What this task involves: Please return every line of the listing below without any changes.

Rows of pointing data
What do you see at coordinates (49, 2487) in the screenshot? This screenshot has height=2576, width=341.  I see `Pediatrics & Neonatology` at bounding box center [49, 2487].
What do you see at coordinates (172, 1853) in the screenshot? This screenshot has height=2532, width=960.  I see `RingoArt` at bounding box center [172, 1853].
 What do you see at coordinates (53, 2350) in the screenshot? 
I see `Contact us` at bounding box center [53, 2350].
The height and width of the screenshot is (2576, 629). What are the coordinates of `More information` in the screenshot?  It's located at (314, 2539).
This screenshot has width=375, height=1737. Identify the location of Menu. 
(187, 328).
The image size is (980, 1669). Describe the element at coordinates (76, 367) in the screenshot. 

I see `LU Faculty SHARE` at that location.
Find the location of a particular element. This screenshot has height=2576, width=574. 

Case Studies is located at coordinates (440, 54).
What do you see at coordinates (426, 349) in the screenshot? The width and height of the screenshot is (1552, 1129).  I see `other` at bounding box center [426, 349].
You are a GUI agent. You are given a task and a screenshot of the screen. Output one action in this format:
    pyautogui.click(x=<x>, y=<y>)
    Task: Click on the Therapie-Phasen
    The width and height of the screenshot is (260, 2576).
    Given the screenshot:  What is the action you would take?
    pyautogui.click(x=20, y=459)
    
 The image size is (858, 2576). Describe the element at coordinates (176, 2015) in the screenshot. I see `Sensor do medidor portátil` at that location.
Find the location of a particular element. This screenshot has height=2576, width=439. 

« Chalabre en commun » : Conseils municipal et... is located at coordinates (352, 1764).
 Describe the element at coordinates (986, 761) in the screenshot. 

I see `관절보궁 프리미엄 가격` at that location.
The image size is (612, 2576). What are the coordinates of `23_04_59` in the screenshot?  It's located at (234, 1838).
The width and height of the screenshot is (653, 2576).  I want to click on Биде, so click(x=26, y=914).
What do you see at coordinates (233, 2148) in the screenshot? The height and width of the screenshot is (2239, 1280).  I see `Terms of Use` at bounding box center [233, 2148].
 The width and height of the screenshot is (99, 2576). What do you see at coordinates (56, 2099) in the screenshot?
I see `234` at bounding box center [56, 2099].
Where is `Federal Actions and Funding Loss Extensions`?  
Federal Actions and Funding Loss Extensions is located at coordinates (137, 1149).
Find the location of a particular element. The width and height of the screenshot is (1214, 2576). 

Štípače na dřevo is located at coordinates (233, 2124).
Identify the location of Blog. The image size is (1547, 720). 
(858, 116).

Final answer:
What do you see at coordinates (49, 2487) in the screenshot? This screenshot has height=2576, width=341.  I see `Pediatrics & Neonatology` at bounding box center [49, 2487].
What do you see at coordinates (172, 1853) in the screenshot? This screenshot has height=2532, width=960.  I see `RingoArt` at bounding box center [172, 1853].
 What do you see at coordinates (53, 2350) in the screenshot? 
I see `Contact us` at bounding box center [53, 2350].
The height and width of the screenshot is (2576, 629). What are the coordinates of `More information` in the screenshot?  It's located at (314, 2539).
This screenshot has width=375, height=1737. Identify the location of Menu. 
(187, 328).
The image size is (980, 1669). Describe the element at coordinates (76, 367) in the screenshot. 

I see `LU Faculty SHARE` at that location.
Find the location of a particular element. This screenshot has height=2576, width=574. 

Case Studies is located at coordinates (440, 54).
What do you see at coordinates (426, 349) in the screenshot? The width and height of the screenshot is (1552, 1129).  I see `other` at bounding box center [426, 349].
You are a GUI agent. You are given a task and a screenshot of the screen. Output one action in this format:
    pyautogui.click(x=<x>, y=<y>)
    Task: Click on the Therapie-Phasen
    The width and height of the screenshot is (260, 2576).
    Given the screenshot:  What is the action you would take?
    pyautogui.click(x=20, y=459)
    
 The image size is (858, 2576). Describe the element at coordinates (176, 2015) in the screenshot. I see `Sensor do medidor portátil` at that location.
Find the location of a particular element. This screenshot has height=2576, width=439. 

« Chalabre en commun » : Conseils municipal et... is located at coordinates (352, 1764).
 Describe the element at coordinates (986, 761) in the screenshot. 

I see `관절보궁 프리미엄 가격` at that location.
The image size is (612, 2576). What are the coordinates of `23_04_59` in the screenshot?  It's located at (234, 1838).
The width and height of the screenshot is (653, 2576).  I want to click on Биде, so click(x=26, y=914).
What do you see at coordinates (233, 2148) in the screenshot? The height and width of the screenshot is (2239, 1280).  I see `Terms of Use` at bounding box center [233, 2148].
 The width and height of the screenshot is (99, 2576). What do you see at coordinates (56, 2099) in the screenshot?
I see `234` at bounding box center [56, 2099].
Where is `Federal Actions and Funding Loss Extensions`?  
Federal Actions and Funding Loss Extensions is located at coordinates (137, 1149).
Find the location of a particular element. The width and height of the screenshot is (1214, 2576). 

Štípače na dřevo is located at coordinates (233, 2124).
Identify the location of Blog. The image size is (1547, 720). 
(858, 116).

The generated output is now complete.